**Trecho fornecido:**
******
P/1 – Como é que foi ver o programa depois de não estar mais nessa agência?
R – Ah, foi muito bom, tenho muito carinho pelo programa, por essa história toda. Acho que para trabalhar nessa área você tem que ter um pouco de crença individual. O que acontece é que o mundo mudou, e essa área também. Então hoje tem muita gente com outros perfis profissionais ingressando para essa área porque tem toda a questão da sustentabilidade, da responsabilidade social e do valor que isso tem para as marcas. Então o mercado também evoluiu nesse sentido, de também trazer profissionais com outros perfis, mas tenho uma opinião, que fica melhor quando você tem uma conexão individual com essas coisas, sabe? E foi, assim que voltei, por isso que os meus momentos com o programa são muito diferentes, porque em 99 eu ajudei a construir essa mobilização interna, mas estava do outro lado, e depois vim trabalhar na Nestlé. Fui para a área de assuntos corporativos, mas não trabalhei com o programa, trabalhava na área de comunicação com projetos, era uma área institucional, aonde a minha relação com o programa e a minha relação com a pessoa que cuidava do programa era que, naquela época, o Nutrir começou a ter valor do ponto de vista institucional. Então tinha um movimento da responsabilidade social se organizar, e neste contexto já não ficava tão feio, quando as empresas contavam o que elas faziam nessa área e [isso] não era visto como oportunismo, porque quando comecei a cuidar do Nutrir em 99 era uma coisa meio feia, os consumidores falavam: “Ah, isso é marketing, imagina, fala que ajuda porque, isso é marketing”. E aí chegou um momento, um pouco já nesse movimento de quando vim trabalhar aqui na Nestlé, que o consumidor, já queria saber porque disso, [pois] já tinha um valor para as marcas, para dizer: “Escuta, o que você faz na área de responsabilidade social?”. E aí a Nestlé, tinha sido muito feliz na construção dessa história porque, tinha um programa que se conectava com sua natureza, então era de verdade, não era assim: “Ah, eu tenho um programa na área de”, sei lá, deixa eu pensar numa causa, fala uma causa (risos).
P/1 – Contra a fome.
R – Não, [pois] a fome está ligada, não é?
******
(Dados de alvos de clique)
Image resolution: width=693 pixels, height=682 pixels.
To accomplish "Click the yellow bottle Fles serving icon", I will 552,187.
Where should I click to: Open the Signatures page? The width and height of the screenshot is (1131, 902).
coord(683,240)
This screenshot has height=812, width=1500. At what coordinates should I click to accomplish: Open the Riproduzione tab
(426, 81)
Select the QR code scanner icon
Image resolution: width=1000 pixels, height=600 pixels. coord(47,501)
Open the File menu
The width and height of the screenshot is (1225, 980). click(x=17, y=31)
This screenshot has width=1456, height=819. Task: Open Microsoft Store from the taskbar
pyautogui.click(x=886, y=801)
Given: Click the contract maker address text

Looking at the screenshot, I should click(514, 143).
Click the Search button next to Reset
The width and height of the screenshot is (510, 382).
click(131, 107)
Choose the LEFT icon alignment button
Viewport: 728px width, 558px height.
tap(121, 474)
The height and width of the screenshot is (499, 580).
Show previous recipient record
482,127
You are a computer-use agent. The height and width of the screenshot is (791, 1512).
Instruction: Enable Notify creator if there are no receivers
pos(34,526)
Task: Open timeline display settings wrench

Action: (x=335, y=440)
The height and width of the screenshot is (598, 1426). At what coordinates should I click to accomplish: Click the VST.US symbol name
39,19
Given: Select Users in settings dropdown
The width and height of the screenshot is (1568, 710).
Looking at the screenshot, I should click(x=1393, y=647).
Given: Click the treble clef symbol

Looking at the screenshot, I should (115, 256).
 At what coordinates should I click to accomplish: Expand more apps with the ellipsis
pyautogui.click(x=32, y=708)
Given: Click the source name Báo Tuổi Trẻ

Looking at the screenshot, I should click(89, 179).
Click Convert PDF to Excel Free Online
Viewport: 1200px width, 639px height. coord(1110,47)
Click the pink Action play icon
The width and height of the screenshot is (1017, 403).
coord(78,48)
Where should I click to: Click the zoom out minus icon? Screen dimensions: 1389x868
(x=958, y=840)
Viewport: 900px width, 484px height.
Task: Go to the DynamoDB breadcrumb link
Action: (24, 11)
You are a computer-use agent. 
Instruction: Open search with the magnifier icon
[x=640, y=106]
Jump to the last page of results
******
**Objetivo da tarefa:** No trecho da entrevista sobre o programa Nutrir, liste todas as questões que, segundo a pessoa entrevistada, explicam por que hoje muita gente com outros perfis profissionais ingressa na área.

**Resposta final:**
- A sustentabilidade
- A responsabilidade social
- O valor que isso tem para as marcas